An entry fee of $2 was charged for each turtle entered in the race. Of this $1 from each turtle went to the first place winner and the remainder to the second and third place winners.

With entries numbering in the thousands as the fad reached its peak, prize money almost made the derby a business enterprise.

Beginning with the $114 warded to the 1924 winner, the first place money eventually rose to a high of $7,100 in 1930-quite a sum for any race during those depression days. First-place winners during those eight years collected a total of $29,722, with an equal amount given to the other places.

Preliminary races were held to narrow the long list of entries down to 40 or 50 for the finals. The finalists were then placed in a circular pen which could be raised off the ground from the top. The turtles left the confines of the pen and crawled to a circular finish located 75 feet from the pen.

All Terrapins Numbered

The turtles were identified by numbers painted on their backs by numerous judges who watched close to the finish line to spot the winners and places. These same numbers were clearly visible on the turtles crawling in the area years later.

Official starter each year was the late Fred Olmstead, whose wife Emma still resides at 101 N. Seventh, Ponca City.

Many people caught their own terrapins for the race, but others borrowed turtles from the ranch. A large "herd" of turtles was kept in a huge pen at the ranch and fed watermelons.

Just like horse races, the terrapin derby had racing forms and listed the colorful names of the turtles, their number and the name of their owners.

With only 114entries in the first race in 1924, the first place winner "Shingles" owned by the late Harry Cragin, former mayor of Ponca City, received only $114.

Winners Used Money Well

Additional advertising and interest increased entries considerably the next year and the winner "Pepper" and its owner Roy E. Stephenson Jr., eight year old Ponca Citian received $1,679. After using part of it to purchase a saddle pony, the remainder was put on deposit for education in later years.

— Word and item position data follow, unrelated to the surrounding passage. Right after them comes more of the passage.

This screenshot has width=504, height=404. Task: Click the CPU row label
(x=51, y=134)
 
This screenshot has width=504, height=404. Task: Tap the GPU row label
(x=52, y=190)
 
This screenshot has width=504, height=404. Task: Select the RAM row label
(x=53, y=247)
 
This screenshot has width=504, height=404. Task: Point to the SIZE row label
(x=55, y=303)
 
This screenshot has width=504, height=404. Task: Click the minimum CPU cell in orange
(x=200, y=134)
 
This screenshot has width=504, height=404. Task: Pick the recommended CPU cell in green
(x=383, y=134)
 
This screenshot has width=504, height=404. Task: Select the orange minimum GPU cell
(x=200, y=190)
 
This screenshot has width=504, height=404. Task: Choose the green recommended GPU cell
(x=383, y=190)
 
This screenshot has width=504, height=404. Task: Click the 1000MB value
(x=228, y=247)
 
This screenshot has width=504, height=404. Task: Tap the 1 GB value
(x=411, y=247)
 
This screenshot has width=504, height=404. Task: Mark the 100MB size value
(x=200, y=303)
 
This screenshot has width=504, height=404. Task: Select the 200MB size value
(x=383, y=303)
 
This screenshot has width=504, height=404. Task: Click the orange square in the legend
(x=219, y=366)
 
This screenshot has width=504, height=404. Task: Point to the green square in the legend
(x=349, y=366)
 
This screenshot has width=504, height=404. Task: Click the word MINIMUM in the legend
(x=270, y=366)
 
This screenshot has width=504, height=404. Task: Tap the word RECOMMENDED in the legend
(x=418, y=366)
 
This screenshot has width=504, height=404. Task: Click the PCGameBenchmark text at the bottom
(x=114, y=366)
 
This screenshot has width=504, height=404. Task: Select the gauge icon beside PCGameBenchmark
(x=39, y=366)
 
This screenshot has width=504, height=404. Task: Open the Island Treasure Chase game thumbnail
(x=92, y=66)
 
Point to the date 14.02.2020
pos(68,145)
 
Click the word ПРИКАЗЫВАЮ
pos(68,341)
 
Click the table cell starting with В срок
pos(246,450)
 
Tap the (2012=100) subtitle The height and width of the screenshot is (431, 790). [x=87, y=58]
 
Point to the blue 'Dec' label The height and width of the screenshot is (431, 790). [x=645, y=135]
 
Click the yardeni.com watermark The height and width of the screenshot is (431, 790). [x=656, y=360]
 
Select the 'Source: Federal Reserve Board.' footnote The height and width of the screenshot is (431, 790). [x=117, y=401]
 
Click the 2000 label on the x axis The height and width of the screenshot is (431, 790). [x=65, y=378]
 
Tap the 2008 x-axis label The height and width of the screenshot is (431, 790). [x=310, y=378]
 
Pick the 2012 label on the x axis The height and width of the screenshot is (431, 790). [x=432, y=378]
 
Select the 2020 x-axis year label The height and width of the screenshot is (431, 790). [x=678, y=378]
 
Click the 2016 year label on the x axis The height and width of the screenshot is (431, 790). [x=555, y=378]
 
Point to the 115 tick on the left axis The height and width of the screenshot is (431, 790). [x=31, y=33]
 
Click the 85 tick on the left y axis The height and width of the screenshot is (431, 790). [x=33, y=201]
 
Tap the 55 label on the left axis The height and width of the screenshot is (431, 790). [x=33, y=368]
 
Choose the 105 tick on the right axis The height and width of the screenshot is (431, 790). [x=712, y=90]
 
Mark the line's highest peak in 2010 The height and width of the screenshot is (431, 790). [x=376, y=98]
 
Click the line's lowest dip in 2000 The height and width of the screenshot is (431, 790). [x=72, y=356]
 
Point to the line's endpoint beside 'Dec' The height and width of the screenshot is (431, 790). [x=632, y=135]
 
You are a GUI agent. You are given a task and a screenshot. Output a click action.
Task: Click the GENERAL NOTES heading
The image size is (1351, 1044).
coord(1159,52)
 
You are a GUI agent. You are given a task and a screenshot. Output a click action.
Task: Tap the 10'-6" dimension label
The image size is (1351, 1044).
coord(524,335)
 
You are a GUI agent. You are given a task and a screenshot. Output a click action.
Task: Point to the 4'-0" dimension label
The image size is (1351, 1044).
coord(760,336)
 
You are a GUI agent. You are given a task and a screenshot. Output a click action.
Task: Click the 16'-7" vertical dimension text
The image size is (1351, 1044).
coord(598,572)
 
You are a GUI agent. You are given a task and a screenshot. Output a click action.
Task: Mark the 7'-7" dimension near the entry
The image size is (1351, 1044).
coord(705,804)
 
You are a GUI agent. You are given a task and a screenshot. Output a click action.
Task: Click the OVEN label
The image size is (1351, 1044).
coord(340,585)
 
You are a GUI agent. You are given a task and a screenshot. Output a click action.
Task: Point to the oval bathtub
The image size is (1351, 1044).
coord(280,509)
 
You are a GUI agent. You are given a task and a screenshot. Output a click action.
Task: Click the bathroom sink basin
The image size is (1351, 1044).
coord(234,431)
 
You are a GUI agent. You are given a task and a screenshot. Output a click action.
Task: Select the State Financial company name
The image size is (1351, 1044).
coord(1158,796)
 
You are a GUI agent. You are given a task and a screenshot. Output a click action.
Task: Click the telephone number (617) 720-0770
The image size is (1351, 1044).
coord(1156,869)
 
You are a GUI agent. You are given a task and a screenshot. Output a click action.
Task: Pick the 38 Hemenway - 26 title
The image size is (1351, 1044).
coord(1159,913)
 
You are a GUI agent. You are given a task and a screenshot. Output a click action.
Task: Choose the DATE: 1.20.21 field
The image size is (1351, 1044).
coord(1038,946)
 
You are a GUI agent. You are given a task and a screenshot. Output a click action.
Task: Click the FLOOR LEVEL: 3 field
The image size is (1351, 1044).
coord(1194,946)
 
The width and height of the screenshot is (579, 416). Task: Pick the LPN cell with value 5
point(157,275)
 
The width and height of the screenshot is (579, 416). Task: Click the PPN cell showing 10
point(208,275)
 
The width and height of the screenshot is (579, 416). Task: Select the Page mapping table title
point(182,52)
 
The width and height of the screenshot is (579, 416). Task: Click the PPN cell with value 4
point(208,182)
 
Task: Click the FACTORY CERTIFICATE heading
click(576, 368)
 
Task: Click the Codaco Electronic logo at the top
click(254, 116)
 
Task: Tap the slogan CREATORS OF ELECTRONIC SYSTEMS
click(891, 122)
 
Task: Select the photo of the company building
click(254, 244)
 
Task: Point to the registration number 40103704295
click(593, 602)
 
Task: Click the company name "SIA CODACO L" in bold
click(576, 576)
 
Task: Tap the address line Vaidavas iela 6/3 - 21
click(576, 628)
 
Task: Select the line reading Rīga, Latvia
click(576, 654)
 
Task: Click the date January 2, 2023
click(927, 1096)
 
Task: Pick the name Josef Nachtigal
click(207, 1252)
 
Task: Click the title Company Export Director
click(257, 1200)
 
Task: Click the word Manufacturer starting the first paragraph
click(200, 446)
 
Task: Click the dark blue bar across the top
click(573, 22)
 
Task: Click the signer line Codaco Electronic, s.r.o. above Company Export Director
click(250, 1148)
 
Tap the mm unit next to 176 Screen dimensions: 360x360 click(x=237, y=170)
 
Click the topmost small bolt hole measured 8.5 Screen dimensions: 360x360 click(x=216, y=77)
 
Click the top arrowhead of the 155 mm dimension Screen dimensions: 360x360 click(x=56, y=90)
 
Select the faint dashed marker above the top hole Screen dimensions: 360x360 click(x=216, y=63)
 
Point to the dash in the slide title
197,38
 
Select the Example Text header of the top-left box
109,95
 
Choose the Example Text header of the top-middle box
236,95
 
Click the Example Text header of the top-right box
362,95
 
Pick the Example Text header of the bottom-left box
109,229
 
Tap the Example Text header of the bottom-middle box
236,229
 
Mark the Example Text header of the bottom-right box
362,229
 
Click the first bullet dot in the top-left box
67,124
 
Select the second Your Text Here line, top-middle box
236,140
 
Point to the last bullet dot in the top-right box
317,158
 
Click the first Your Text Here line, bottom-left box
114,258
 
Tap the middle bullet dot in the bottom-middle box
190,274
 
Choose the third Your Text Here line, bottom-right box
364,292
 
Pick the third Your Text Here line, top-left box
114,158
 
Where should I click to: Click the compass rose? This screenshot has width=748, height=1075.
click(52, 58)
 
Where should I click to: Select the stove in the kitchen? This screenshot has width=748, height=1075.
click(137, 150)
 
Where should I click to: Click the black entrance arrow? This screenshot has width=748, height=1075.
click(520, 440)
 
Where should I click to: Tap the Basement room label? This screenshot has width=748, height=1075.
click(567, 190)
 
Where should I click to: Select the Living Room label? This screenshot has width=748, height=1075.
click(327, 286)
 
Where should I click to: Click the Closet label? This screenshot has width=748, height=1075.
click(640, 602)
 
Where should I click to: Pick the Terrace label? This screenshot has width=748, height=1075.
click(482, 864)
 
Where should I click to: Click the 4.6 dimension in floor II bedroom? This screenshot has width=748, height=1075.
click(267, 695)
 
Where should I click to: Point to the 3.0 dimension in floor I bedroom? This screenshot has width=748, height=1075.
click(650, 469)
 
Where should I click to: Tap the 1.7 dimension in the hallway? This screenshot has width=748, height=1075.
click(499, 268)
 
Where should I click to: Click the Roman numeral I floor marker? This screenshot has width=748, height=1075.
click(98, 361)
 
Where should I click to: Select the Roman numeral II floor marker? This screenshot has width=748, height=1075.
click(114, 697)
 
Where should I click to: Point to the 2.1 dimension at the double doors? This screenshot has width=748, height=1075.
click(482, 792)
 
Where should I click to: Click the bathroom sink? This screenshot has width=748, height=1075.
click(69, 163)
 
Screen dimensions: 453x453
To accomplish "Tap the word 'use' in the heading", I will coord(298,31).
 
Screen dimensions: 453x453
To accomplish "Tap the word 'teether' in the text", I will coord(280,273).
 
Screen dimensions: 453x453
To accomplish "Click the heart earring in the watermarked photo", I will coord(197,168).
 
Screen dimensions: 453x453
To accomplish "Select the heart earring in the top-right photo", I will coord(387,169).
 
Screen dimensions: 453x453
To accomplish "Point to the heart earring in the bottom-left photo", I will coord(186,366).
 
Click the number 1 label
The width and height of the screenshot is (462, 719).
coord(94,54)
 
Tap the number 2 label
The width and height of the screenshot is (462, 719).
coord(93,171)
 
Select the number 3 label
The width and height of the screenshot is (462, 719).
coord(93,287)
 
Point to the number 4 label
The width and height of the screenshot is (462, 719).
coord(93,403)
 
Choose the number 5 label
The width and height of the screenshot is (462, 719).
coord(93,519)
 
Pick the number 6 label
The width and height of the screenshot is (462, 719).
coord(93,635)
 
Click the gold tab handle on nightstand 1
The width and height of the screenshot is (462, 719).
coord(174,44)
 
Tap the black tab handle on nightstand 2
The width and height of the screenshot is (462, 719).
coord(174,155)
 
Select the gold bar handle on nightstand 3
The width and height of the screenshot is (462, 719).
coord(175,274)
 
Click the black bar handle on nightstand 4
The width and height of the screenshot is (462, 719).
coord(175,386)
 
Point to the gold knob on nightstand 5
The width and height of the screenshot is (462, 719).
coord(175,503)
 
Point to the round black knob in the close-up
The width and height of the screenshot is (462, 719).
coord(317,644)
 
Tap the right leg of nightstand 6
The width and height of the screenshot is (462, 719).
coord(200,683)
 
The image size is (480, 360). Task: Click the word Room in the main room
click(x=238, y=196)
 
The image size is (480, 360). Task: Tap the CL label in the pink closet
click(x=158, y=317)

Barton Carter Jr., Pawhuska boy whose entry placed second also used his share of the money for educational purposes.

Other winners through the years also put their money to good use. In 1926, Ed Briggs, Fairfax clerk used his $2,378 winnings to pay off debts. The second place winner Tom Johnson, Wichita oil man, countersigned his check for $594 to Lew Wentz to be used in crippled children work.

Mayor Dale Beaver, Fairfax drug store clerk, bought a drug store with the $3,780 he was awarded in 1927. The second place winner of $750 was Bobby Barger, a crippled lad of Fairfax. The money was used in efforts to make the boy walk.

Paid Off Mortgage, Wed

M.W. (Bill) Caffey, gatekeeper of the Marland Oil Refining Company, was the owner of "Sunday" who placed first in 1928. He used the $4,500 prize money to pay off a mortgage on his home and to get married.

A postmaster and a banker won in 1929 with "Bobby Jones" which they owned jointly. They split the $6,500 purse and each was able to use the money "beneficially" they said. Second place went to Cecil Henline, a young Bluff City, Kansas farmer who used the $1,250 for making farm improvements. In 1930 the winner "Goober Dust" raced home to bring Mrs. Clara M. Day, Ponca City community farm woman, $7,100. She said the diminutive terrapin was named inaccurately-the name should have been "Gold Dust". She paid the mortgage on her farm, bought a new automobile and had money left in the bank. Second place went to "Farm Relief", a terrapin owned by another Bluff City, Kansas farmer, F.V. Huddleston, who declared the crawler's name was very appropriate. T.F. Boettcher of Hollis won the last race in 1931 which was hurt considerably by the depression. Nevertheless, he collected $3,501. second place and $800 went to Frank Gillock of Pawnee.

The Post Office Department ruled that the derby constituted a lottery and banned advertising of the event through the mail. That action, and hard times of the depression years, put an end to the races.